- Work instructions: Give every line of the records exactly, please, from the first up to and including the one containing "You are a computer-use agent. This".

- Source data:
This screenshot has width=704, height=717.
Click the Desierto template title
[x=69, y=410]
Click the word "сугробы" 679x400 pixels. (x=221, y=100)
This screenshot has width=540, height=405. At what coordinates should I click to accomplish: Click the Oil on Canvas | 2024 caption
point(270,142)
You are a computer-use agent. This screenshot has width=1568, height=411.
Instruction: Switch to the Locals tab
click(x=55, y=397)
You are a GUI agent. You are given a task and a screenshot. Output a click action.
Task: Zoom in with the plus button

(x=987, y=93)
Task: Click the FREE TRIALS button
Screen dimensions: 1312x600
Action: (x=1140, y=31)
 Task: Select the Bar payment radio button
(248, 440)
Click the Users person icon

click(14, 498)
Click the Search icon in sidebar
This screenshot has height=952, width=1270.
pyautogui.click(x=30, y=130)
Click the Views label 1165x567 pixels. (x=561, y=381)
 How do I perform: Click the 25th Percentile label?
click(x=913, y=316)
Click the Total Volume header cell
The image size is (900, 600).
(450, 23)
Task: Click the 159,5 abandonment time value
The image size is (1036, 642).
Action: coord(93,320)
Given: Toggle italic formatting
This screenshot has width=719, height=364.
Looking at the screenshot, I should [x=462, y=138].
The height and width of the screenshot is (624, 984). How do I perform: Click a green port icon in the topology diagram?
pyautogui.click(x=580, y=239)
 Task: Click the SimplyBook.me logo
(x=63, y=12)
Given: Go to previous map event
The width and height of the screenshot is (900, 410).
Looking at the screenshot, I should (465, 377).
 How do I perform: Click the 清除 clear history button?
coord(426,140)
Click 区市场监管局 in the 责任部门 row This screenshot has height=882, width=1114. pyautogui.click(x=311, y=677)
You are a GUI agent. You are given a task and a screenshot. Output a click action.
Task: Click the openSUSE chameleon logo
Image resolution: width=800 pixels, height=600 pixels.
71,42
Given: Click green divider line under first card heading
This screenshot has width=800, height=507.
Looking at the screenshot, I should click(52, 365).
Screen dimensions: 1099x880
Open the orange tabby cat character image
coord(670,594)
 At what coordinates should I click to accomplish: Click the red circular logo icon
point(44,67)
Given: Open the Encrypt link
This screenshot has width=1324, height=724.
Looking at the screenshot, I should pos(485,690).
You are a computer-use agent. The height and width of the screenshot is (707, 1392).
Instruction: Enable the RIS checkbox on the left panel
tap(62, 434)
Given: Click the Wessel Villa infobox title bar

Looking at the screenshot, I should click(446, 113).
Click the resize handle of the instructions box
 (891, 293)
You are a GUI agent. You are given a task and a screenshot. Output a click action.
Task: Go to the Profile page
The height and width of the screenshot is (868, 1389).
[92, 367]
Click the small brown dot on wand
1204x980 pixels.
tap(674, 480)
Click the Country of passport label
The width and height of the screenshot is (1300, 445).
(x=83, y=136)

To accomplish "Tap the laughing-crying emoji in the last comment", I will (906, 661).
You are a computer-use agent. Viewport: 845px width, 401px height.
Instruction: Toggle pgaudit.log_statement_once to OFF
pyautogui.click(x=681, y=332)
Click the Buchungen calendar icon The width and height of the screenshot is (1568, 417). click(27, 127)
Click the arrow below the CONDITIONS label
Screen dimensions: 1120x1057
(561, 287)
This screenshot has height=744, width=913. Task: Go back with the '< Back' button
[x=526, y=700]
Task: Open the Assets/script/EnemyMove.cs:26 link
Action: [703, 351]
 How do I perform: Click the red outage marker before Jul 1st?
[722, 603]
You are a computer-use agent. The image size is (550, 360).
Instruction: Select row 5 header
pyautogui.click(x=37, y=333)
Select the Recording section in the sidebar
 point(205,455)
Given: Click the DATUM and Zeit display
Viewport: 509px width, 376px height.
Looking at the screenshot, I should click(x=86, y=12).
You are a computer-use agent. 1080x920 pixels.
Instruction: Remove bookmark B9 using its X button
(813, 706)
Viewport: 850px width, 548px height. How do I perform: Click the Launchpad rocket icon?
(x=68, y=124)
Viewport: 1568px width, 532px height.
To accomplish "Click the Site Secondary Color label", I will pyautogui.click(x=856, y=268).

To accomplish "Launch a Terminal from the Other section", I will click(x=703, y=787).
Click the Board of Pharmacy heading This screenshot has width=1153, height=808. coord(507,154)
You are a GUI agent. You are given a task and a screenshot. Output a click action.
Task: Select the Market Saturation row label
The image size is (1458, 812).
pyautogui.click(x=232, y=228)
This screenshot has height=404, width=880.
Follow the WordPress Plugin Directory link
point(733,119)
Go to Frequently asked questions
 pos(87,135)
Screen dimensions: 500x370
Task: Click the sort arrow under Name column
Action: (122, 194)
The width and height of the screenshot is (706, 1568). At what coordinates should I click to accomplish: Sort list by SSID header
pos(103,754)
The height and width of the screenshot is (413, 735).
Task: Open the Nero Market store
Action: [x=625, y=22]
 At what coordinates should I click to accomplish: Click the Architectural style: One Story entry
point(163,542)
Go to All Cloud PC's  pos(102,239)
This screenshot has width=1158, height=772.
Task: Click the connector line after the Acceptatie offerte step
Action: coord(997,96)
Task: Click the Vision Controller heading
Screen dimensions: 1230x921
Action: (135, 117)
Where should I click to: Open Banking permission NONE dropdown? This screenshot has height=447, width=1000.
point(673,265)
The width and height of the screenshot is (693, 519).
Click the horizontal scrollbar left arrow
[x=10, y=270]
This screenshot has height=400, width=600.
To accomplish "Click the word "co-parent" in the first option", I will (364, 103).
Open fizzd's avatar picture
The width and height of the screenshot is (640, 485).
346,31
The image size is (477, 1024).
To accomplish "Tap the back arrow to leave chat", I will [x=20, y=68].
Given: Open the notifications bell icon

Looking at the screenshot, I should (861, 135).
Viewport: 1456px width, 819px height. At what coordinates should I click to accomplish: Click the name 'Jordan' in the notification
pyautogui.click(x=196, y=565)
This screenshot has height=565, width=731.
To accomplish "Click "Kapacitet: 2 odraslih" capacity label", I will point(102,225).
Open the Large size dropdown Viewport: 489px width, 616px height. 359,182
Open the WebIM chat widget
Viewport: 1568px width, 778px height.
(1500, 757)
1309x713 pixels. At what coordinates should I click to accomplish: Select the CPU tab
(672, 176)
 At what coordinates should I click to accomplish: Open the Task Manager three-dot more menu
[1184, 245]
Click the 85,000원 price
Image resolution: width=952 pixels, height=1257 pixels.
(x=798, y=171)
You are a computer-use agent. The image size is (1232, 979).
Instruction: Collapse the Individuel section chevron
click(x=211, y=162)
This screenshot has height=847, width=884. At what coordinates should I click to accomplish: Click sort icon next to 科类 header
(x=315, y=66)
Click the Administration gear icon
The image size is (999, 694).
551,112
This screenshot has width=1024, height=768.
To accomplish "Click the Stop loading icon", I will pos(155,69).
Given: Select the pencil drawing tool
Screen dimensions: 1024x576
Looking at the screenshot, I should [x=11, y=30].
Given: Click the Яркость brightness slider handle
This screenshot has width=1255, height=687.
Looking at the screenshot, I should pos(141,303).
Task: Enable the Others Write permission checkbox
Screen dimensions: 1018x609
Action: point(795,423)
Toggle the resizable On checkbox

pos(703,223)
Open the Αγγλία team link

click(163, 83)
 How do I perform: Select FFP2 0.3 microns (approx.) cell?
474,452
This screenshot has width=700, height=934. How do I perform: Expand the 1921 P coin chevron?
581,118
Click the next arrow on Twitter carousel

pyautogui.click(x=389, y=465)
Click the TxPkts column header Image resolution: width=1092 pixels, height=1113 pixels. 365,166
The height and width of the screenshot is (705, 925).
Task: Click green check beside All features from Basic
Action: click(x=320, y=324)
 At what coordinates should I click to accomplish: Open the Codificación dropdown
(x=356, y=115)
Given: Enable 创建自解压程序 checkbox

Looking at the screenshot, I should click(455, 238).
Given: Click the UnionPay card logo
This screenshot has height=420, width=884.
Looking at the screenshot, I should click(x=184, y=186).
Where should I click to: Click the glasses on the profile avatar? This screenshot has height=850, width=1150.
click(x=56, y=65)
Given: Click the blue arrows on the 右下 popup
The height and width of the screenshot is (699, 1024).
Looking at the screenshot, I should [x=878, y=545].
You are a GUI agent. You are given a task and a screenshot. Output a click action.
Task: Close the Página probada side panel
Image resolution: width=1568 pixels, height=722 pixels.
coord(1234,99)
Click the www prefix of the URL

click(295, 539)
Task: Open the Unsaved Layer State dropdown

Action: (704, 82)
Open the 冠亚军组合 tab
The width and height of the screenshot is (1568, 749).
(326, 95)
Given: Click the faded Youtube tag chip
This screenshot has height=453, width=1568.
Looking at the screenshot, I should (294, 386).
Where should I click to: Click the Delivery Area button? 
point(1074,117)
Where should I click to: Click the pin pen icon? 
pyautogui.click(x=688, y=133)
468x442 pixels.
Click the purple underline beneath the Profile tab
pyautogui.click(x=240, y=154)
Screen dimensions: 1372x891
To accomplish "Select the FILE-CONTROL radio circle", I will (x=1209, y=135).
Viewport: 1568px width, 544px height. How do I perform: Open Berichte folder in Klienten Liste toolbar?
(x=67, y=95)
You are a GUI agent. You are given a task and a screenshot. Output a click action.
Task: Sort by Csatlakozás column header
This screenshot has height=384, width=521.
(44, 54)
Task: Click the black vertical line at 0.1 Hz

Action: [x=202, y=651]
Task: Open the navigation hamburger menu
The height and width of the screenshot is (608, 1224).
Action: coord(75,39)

- Solved problem:
This screenshot has width=704, height=717.
Click the Desierto template title
[x=69, y=410]
Click the word "сугробы" 679x400 pixels. (x=221, y=100)
This screenshot has width=540, height=405. At what coordinates should I click to accomplish: Click the Oil on Canvas | 2024 caption
point(270,142)
You are a computer-use agent. This screenshot has width=1568, height=411.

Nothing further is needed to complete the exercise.